No wonder that two-thirds of Americans believe that federal agencies are intruding on their privacy rights, according to a Washington Post-ABC News poll released December 11.

A majority believe that Congress should hold hearings on how the Bush administration has handled surveillance. One place oversight is sorely lacking is in the whole matter of data mining. The submerged, secret programs require large investments in hardware, computer programming, and database accumulation and manipulation. What have they contributed? Not a single case comes to mind in which security services apprehended a terrorist following identification by data mining.

There are more disturbing problems as well, as Jeff Jonas and Jim Harper argue in a recent policy analysis for the Cato Institute . “Connecting the dots” became a watchword after 9/11 and has been used to justify a great deal since, including data mining, which some argue could have identified some of the 9/11 hijackers. Jonas and Harper show that traditional investigative techniques would have led to the hijackers more reliably and easily, and without costs other than those of improving the focus of those working to defend America. Concerned with the privacy intrusions and civil liberties costs of data mining, they rightly point to the conceptual difficulties embedded in the technique.

As an exercise in information analysis, data mining, by its nature, throws up both false-positive and false-negative results, and the impossibility of deriving a perfect terrorist profile ensures the ratio of false-to-true identifications will always be high. Even a 1 percent error rate, if projected across the U.S. population, would yield a claim of suspicion against three million Americans. The sheer cost of investigating that many persons would be prohibitive and the effort would divert security resources from following leads gained from more traditional techniques. At the same time, 99 percent effectiveness is a virtually unattainable goal. Analyzing 9/11 in retrospect—with 20-20 hindsight—Jonas and Harper show an example with an error rate of more than 90 percent. “Connecting the dots” has spawned a host of squishy ideas.

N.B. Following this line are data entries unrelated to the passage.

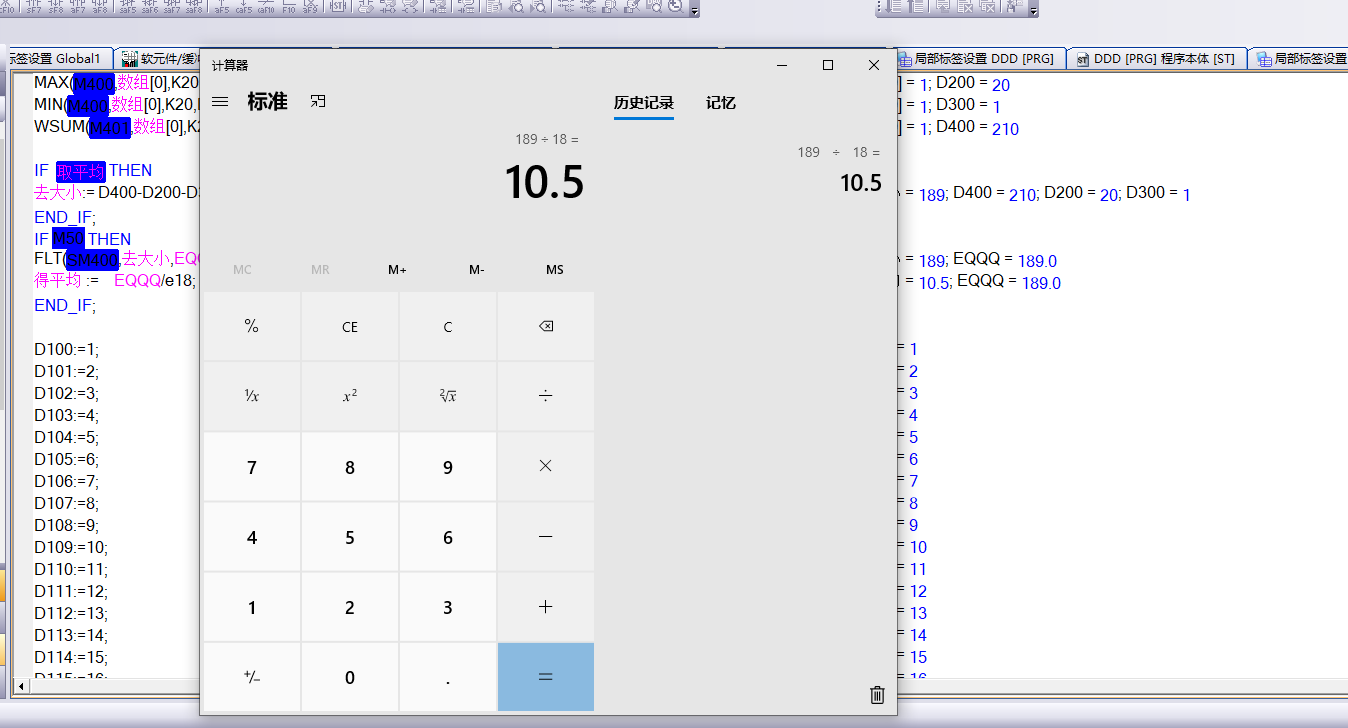Clear history with the trash can icon
This screenshot has height=728, width=1348.
coord(877,694)
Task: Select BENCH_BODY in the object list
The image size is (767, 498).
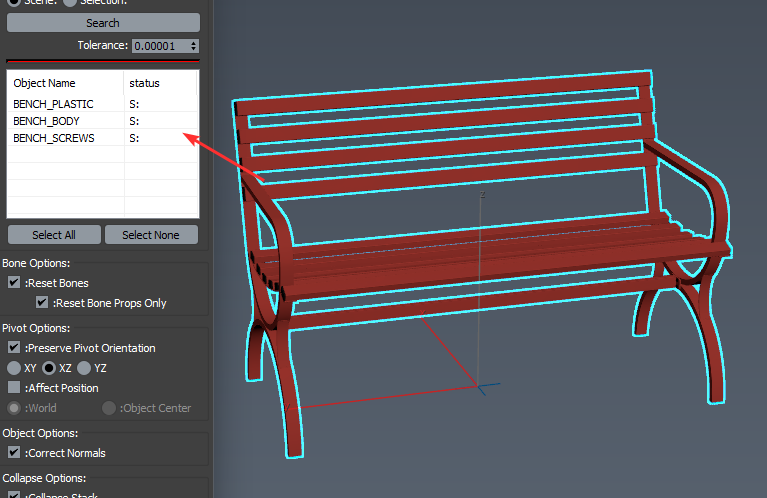Action: pyautogui.click(x=46, y=121)
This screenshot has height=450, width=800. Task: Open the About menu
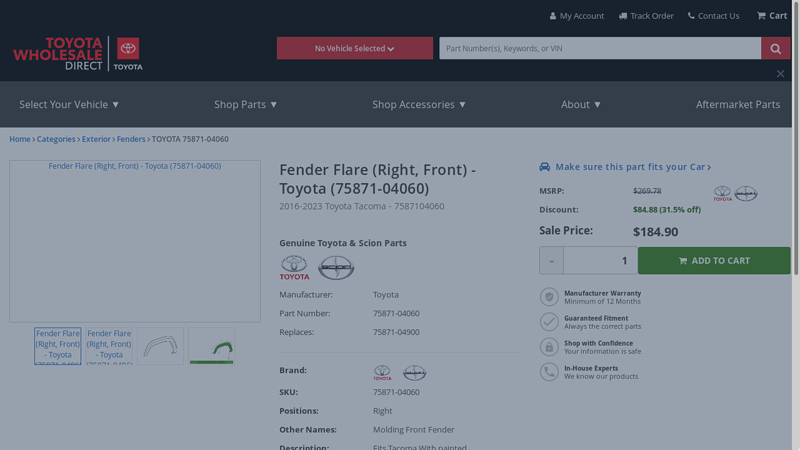tap(581, 104)
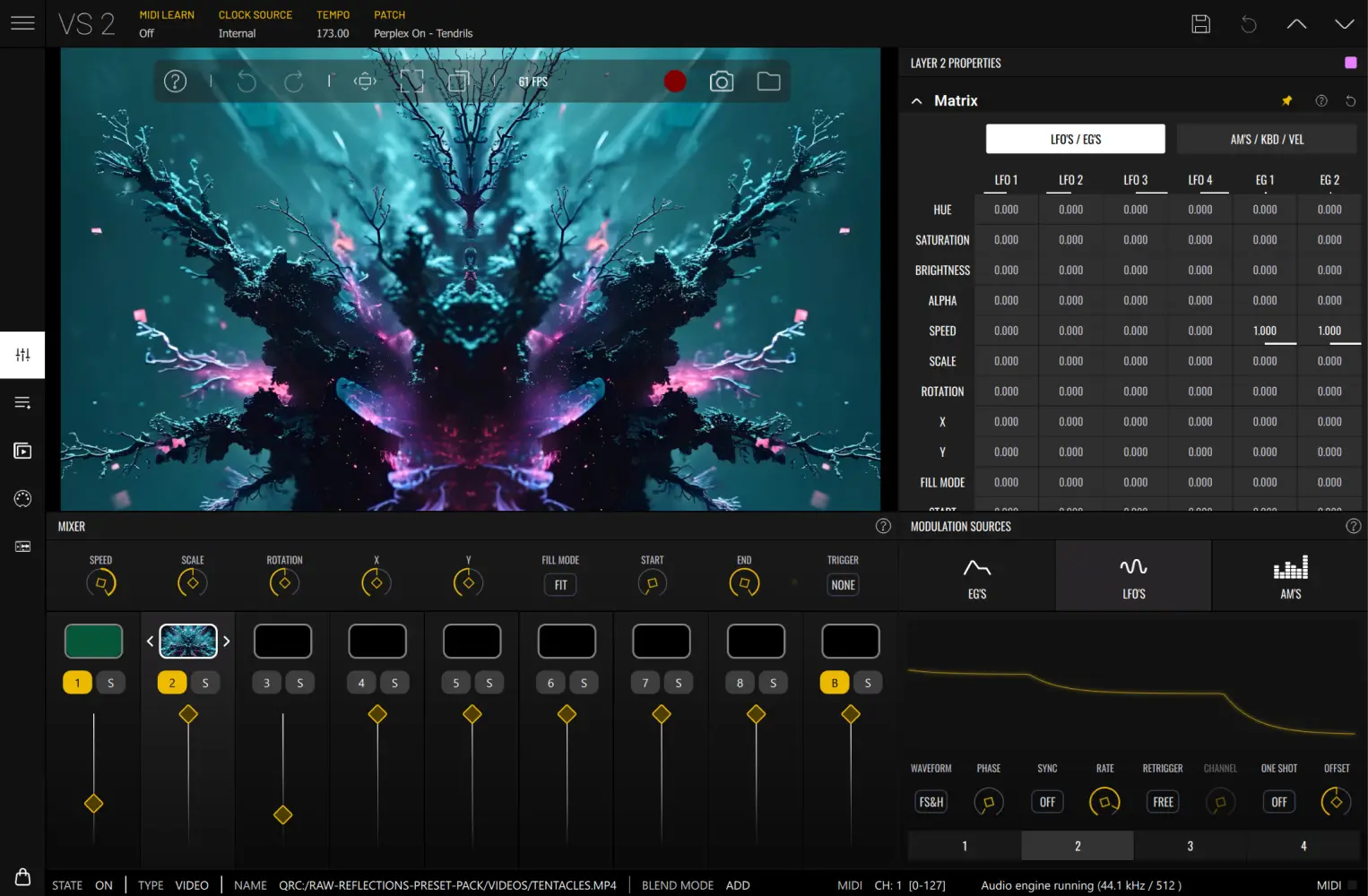The width and height of the screenshot is (1368, 896).
Task: Switch to the AM'S / KBD / VEL tab
Action: (x=1266, y=139)
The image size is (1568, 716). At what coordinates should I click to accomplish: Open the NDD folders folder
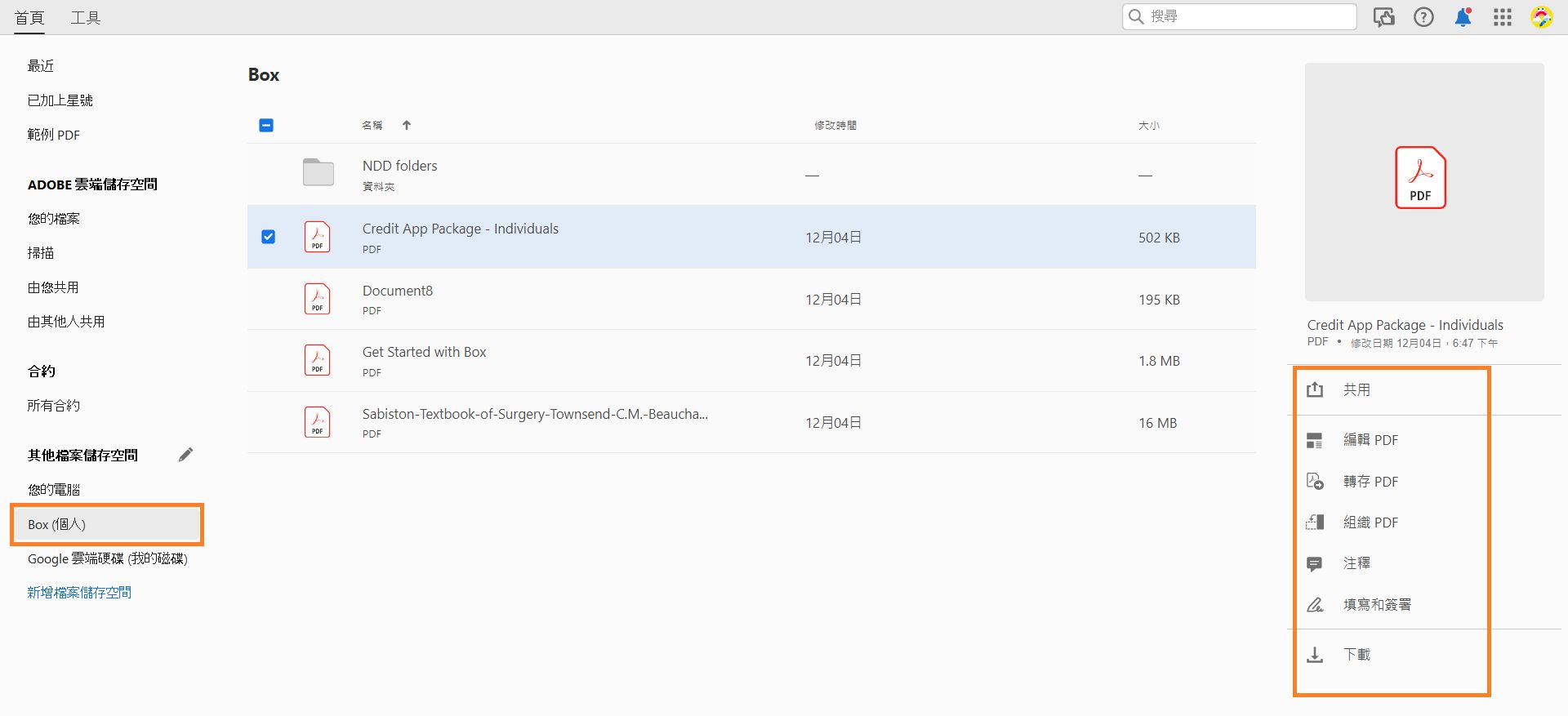pyautogui.click(x=399, y=166)
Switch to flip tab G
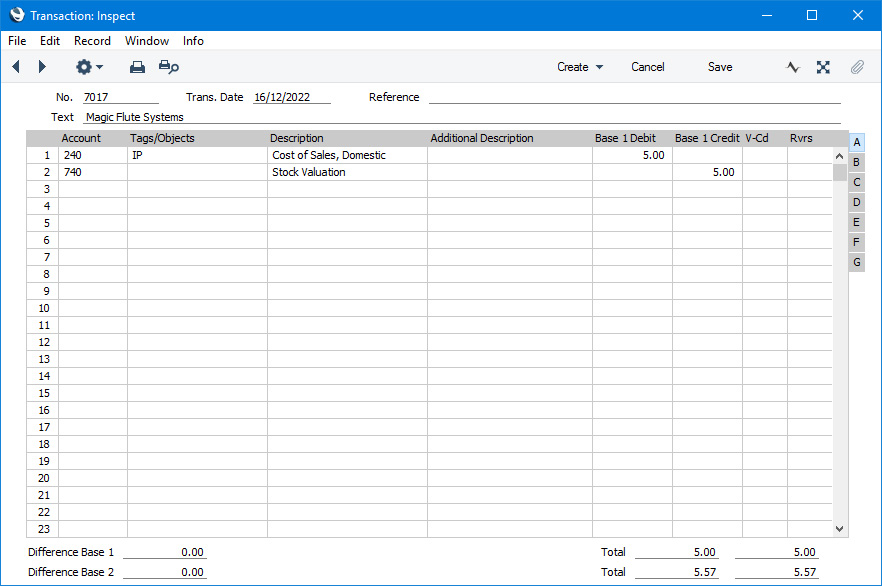 point(857,262)
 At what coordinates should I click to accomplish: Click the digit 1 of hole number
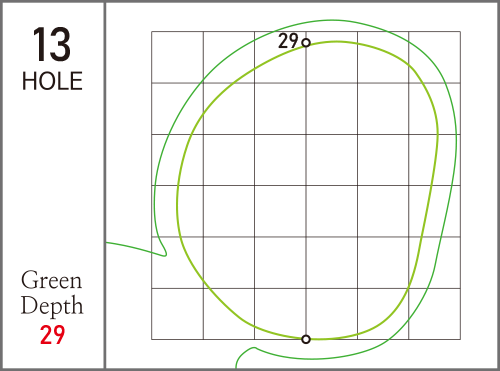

It is a sorry day for democracy in America, and for all our hard-won liberties, when we as citizens must depend upon the failure of a government initiative—on the probability that waste will consume the allocated monies, that complexities of programming will crash data crunchers, that new systems procured at enormous cost will not perform as advertised—as the only remaining safeguard for our rights. Equally ominous is that huge database will be out there, win or lose, for some government agency to divert to its purposes or some hacker to turn to private gain or crime. Much better never to have this problem in the first place.